> _GOAL_
Quote the part of the gear problem below starting with "To convert rpm" and going on through "(final angular speed)".

Start READING PASSAGE

Gear \(A\), with a mass of \(1.00 \mathrm{~kg}\) and a radius of \(55.0 \mathrm{~cm}\) is in contact with gear \(\mathrm{B}\), with a mass of \(0.500 \mathrm{~kg}\) and a radius of \(30.0 \mathrm{~cm} .\) The gears do not slip with respect to each other as they rotate. Gear A rotates at 120. rpm and slows to 60.0 rpm in \(3.00 \mathrm{~s}\). How many rotations does gear B undergo during this time interval?

Short Answer

Expert verified
Answer: Gear B undergoes approximately 7.87 rotations during the 3-second time interval.

Step by step solution

01

Convert angular speeds to rad/s

To convert rpm to rad/s, we can use the conversion factor: 1 rpm = \((2\pi \mathrm{~rad})/(\mathrm{60~s})\). For gear A, \(\omega_\mathrm{Ai} = 120\, \mathrm{rpm} \times \frac{2\pi \mathrm{~rad}}{\mathrm{60~s}} = 12.566\,\mathrm{rad/s}\) (initial angular speed) \(\omega_\mathrm{Af} = 60\, \mathrm{rpm} \times \frac{2\pi \mathrm{~rad}}{\mathrm{60~s}} = 6.283\, \mathrm{rad/s}\) (final angular speed)

End READING PASSAGE
Start ENTRIES PROVIDED

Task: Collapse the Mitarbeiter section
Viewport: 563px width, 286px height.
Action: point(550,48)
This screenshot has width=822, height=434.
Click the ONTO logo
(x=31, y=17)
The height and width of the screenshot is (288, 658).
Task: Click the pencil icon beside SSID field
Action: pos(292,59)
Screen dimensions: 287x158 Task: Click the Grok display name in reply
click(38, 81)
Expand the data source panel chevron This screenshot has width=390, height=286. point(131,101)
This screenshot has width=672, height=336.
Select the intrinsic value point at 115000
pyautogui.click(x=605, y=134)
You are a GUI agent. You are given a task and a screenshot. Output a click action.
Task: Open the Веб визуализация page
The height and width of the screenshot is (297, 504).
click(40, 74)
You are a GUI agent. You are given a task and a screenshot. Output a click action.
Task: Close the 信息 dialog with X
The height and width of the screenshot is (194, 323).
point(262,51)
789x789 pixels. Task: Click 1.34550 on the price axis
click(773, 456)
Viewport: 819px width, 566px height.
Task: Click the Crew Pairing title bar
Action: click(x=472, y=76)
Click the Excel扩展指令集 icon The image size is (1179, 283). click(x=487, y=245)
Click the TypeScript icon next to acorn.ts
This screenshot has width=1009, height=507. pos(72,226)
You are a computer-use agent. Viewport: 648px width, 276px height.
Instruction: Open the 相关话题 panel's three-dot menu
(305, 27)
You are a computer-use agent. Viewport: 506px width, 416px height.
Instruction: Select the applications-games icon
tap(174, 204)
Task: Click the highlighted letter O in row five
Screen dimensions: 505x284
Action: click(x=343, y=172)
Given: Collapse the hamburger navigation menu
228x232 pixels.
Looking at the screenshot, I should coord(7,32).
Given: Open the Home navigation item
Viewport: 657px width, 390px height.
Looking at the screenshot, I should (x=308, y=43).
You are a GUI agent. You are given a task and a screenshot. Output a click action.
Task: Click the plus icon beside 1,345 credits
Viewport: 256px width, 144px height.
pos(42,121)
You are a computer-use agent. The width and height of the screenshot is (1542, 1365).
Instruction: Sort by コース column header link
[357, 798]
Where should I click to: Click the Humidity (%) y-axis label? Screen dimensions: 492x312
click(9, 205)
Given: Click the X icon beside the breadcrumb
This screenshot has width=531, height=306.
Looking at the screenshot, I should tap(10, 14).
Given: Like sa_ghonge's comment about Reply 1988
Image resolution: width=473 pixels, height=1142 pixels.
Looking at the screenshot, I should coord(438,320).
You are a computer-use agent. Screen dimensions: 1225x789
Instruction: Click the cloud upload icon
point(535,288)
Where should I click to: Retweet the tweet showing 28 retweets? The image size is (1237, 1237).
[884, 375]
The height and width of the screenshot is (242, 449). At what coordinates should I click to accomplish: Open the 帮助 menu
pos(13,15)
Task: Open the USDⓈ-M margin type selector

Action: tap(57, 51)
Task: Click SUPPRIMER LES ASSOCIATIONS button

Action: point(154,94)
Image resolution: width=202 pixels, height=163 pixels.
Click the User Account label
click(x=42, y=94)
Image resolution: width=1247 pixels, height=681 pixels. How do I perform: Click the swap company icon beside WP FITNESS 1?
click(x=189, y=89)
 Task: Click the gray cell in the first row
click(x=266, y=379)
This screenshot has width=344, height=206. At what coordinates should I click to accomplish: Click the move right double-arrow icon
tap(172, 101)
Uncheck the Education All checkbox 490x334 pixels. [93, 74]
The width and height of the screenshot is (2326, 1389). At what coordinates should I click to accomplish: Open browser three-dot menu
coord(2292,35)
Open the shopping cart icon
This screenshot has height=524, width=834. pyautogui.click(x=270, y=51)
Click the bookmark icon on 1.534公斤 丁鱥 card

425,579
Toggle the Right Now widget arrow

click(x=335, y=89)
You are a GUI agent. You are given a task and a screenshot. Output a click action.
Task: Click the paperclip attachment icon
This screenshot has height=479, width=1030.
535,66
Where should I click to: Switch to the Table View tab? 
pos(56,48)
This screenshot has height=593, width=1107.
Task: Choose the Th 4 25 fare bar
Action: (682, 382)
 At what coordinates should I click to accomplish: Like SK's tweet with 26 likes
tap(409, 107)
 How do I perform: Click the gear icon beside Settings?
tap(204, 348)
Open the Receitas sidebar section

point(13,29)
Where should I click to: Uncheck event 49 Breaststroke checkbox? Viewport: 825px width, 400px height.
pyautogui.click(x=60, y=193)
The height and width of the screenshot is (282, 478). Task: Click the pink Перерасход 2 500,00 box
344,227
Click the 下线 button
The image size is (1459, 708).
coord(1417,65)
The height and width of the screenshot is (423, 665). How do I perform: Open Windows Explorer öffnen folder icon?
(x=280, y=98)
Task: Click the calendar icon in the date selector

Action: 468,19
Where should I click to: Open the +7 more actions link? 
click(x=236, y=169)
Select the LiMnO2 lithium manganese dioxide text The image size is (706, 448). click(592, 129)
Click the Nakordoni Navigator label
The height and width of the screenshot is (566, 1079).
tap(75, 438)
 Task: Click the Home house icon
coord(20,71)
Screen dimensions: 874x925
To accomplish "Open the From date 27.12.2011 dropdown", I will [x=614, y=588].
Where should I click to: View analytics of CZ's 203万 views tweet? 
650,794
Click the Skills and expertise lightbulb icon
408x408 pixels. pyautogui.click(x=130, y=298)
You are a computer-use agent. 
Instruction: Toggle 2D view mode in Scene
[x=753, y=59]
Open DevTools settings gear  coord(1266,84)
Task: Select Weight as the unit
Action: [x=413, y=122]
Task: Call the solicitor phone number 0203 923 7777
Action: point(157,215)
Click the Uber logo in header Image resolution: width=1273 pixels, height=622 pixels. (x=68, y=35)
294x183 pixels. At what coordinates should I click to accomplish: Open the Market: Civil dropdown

End ENTRIES PROVIDED

> _RESULT_
To convert rpm to rad/s, we can use the conversion factor: 1 rpm = \((2\pi \mathrm{~rad})/(\mathrm{60~s})\). For gear A, \(\omega_\mathrm{Ai} = 120\, \mathrm{rpm} \times \frac{2\pi \mathrm{~rad}}{\mathrm{60~s}} = 12.566\,\mathrm{rad/s}\) (initial angular speed) \(\omega_\mathrm{Af} = 60\, \mathrm{rpm} \times \frac{2\pi \mathrm{~rad}}{\mathrm{60~s}} = 6.283\, \mathrm{rad/s}\) (final angular speed)